It's In The Math: More Tax Audits May Reduce Some Workers' Incentive

GAINESVILLE, Fla. — Recent news that the Internal Revenue Service plans to randomly audit 50,000 extra returns this tax season may discourage cheaters, but it could also have some unintended consequences, say University of Florida economists.

Raising the probability of being audited may spur some taxpayers to work less and earn less, says Ira Horowitz, a UF professor emeritus of decision and information sciences. That’s because these taxpayers may feel that if they earned more and tried to hide the extra dollars from the IRS, they’re likely to get caught and have to fork it over anyway.

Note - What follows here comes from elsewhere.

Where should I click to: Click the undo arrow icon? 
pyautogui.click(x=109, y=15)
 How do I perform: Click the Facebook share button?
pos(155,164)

“The extreme example is someone who works overtime and does not intend to report any income if there is no chance of being audited,” Horowitz said. “This person might give up the overtime and fully report all regular income when he is certain to be audited.”

In research published in Public Finance Review and other journals, Horowitz and his wife, Ann Horowitz, a UF professor emeritus of economics, probe taxpayer behavior through the very academic lens of economic theory.

Like tax-paying itself, it’s an approach driven by formulas. Rather than polling taxpayers or poring over demographic data, the researchers transform assumptions about what people can reasonably be expected to do when faced with certain choices into mathematical equations. Then they run the equations and see what shakes out.

The increased potential for being audited would only encourage some taxpayers to work less, so it probably wouldn’t have an effect on the economy, Horowitz said. Still, he and Ann Horowitz have concluded that the IRS’ all-around most effective strategy to combat cheating may be to jointly determine audits and penalties.

If the chance of audit is low, the penalty should be high, but if the chance of audit is high, the penalty can be lowered, the researchers found. The researchers even worked out a formula for the right combination. For example, to adequately deter cheating, if the probability of an audit is 10 percent, the cheating penalty ought to be nine times the taxpayer’s unreported income.

“Economists recognize that no taxpayers sit down and work all this out in a methodical way,” Horowitz said. “What we try to do is make reasonable assumptions as to how people will behave and then see what the equations tell us.”